Notre reportage
Depuis qu’un pèlerinage du Populus Summorum Pontificum est organisé tous les ans à Rome pour porter la voix des catholiques attachés au rite latin traditionnel de l’Eglise catholique, on n’avait jamais vu ça. Des milliers de personnes se sont pressées – le mot est ici rigoureusement conforme à la réalité de ce que nous avons vécu devant l’autel de la Chaire de Pierre au fond de la Basilique Saint-Pierre de Rome – pour assister à la célébration d’une messe selon le rite dit « de saint Pie V » par le cardinal Raymond Burke. On n’avait pas vu cela depuis Traditionis Custodes, ce Motu proprio du Pape François par lequel le rite traditionnel perdait son droit de cité dans l’Eglise, restauré en 2007 par Benoît XVI. Il y a avait d’ailleurs deux autres cardinaux : leurs éminences Walter Brandmüller – l’un des signataires des Dubia avec le cardinal Burke – et l’Albanais Ernest Simoni Troshani, qui prononça l’exorcisme de Léon XIII après la fin de la messe.

Travail demandé ::
Prolongez le reportage sur le pèlerinage à Rome en reprenant juste après sa dernière phrase.

Informations fournies ::
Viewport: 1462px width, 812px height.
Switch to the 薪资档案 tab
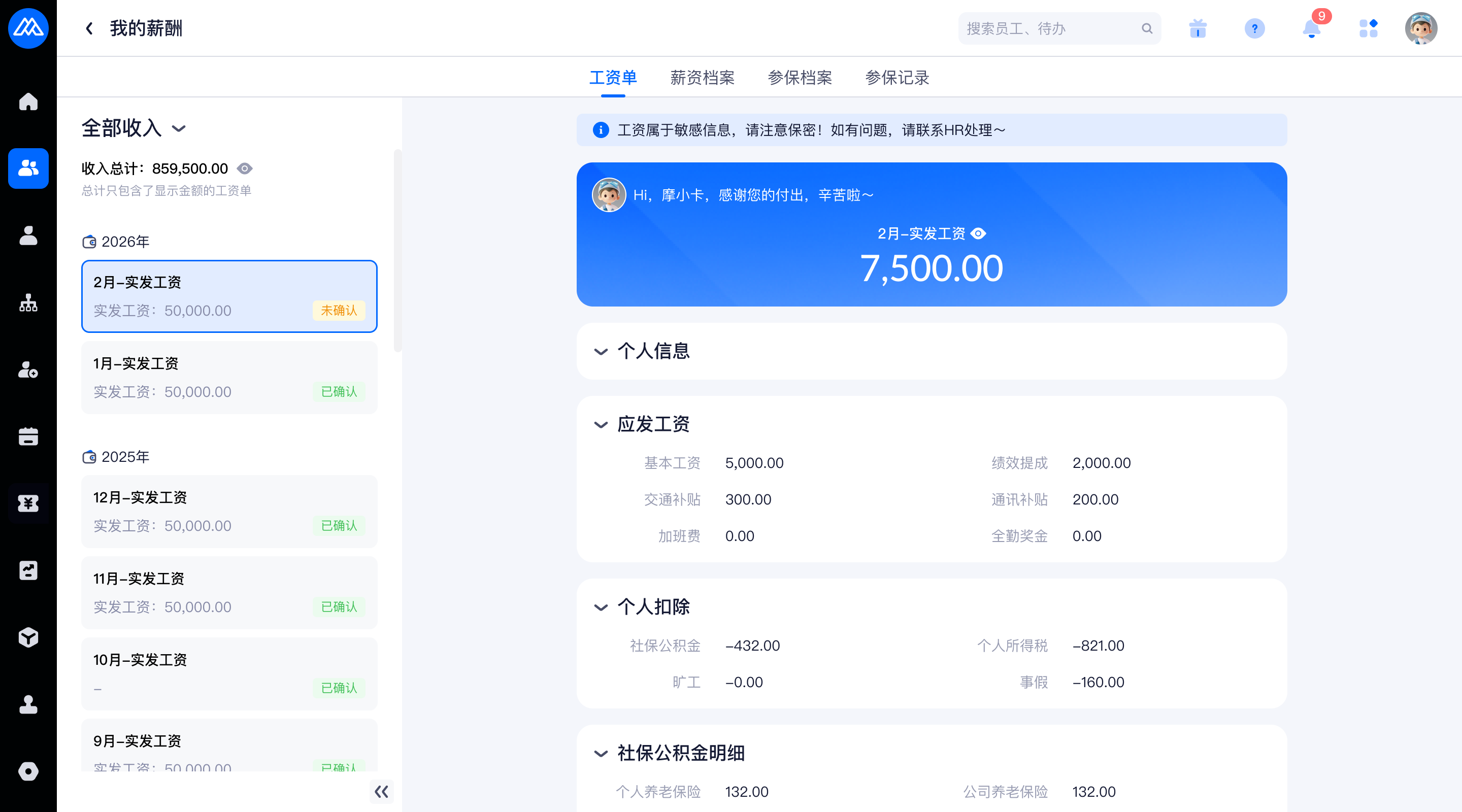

Réponse finale ::
La messe traditionnelle était en 2021, par la volonté du Pape François, réduite à n’être plus qu’un tremplin vers le rite réformé de 1969, dit « de Paul VI ». Il était impossible désormais de le célébrer dans une église paroissiale. Il était interdit de lui faire de la publicité, on ne devait pas en multiplier les occurrences, et les prêtres diocésains ne devaient pouvoir le célébrer qu’avec l’autorisation expresse de Rome. La « messe de toujours » était tenue à l’écart, considérée comme porteuse d’une mystérieuse contagion maléfique, puisque tout dans le Motu proprio la montre comme risquant de contaminer des fidèles, qui à son contact pourrait être séduits, et en venir à la réclamer. C’est d’ailleurs ce qui s’était passé avec la libéralisation de Summorum Pontificum.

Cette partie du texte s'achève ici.